| Exercise |
Rewrite everything from the start of the records down to the line containing "at that location.", swapping "coordinates" for "position" and leaving all else unchanged. Leave the pictures out.

| Source data |
•••••
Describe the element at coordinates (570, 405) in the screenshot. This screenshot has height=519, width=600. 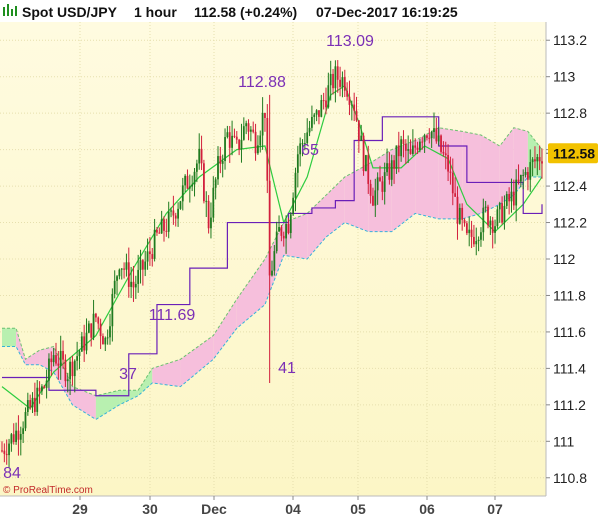
I see `price-tick-label: 111.2` at that location.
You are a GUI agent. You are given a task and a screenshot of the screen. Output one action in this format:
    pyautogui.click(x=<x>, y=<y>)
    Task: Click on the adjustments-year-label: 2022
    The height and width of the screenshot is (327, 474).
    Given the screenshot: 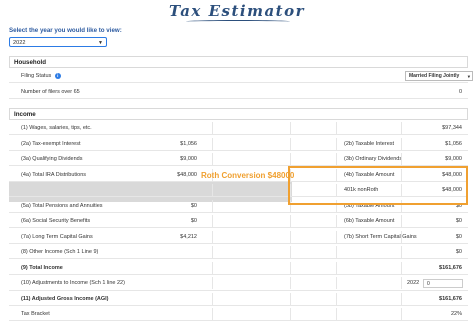 What is the action you would take?
    pyautogui.click(x=414, y=283)
    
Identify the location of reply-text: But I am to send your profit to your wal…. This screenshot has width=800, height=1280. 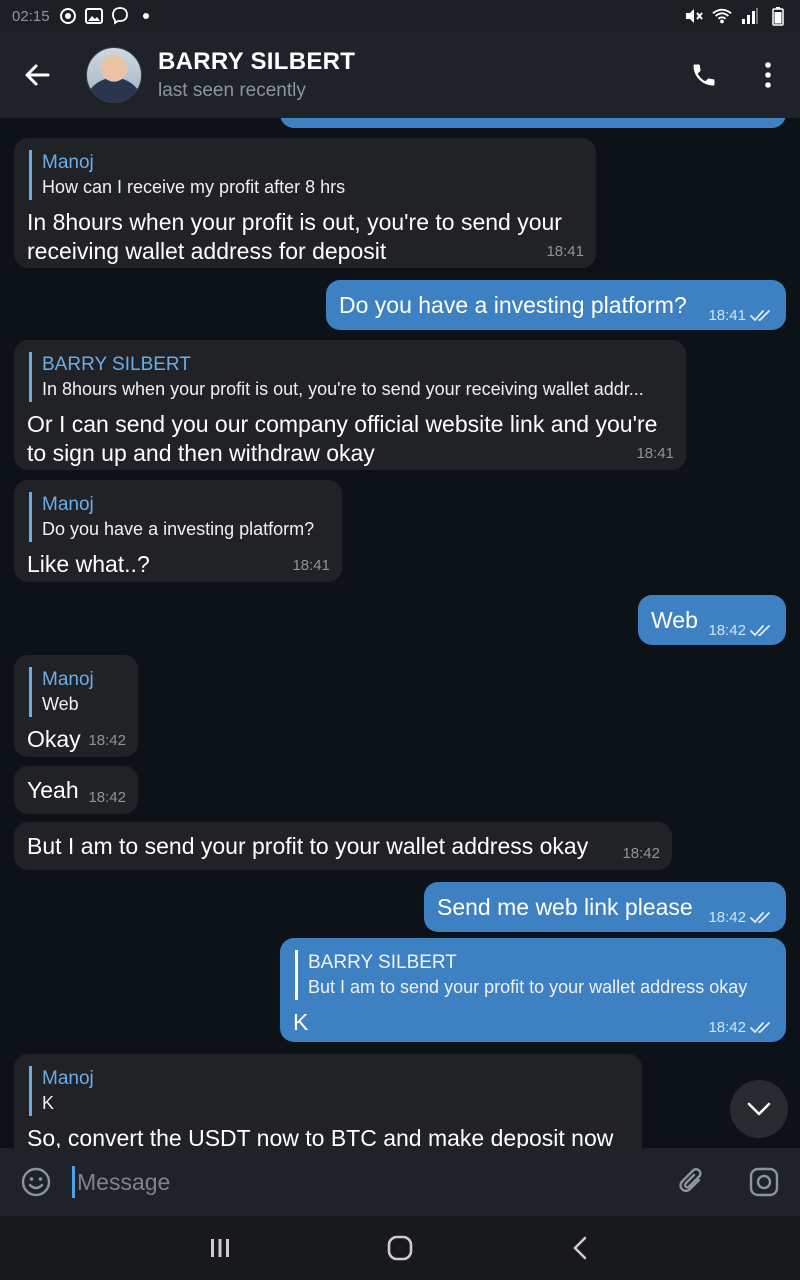
(528, 987).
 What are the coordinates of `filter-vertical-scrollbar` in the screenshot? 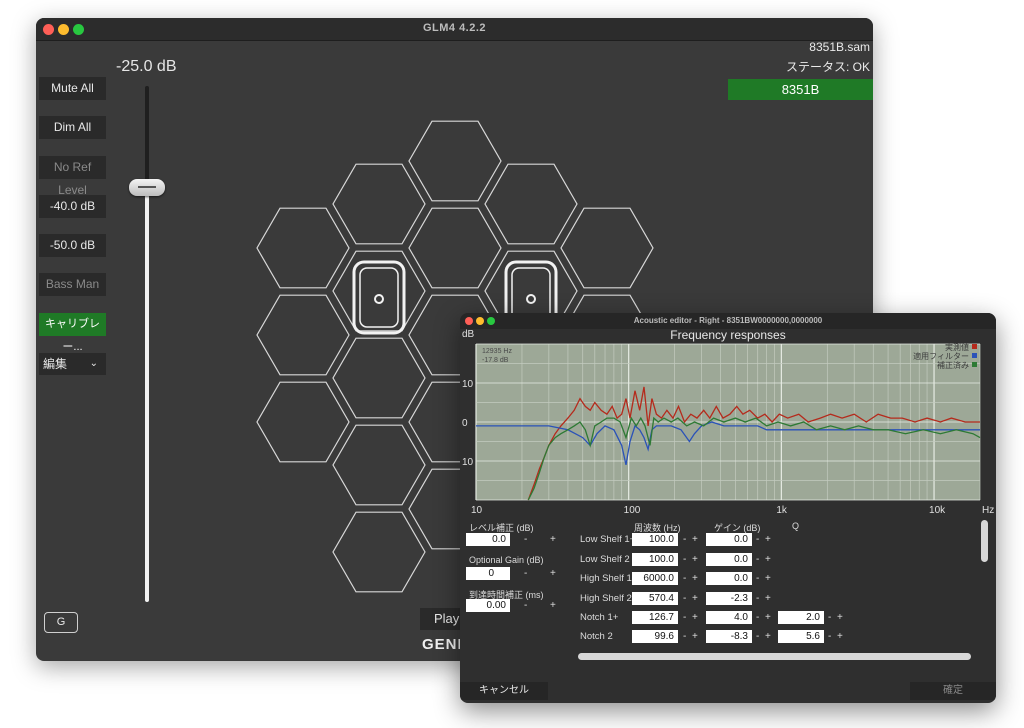 It's located at (984, 541).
•••••
| Exercise response |
Describe the element at position (570, 405) in the screenshot. This screenshot has height=519, width=600. 
I see `price-tick-label: 111.2` at that location.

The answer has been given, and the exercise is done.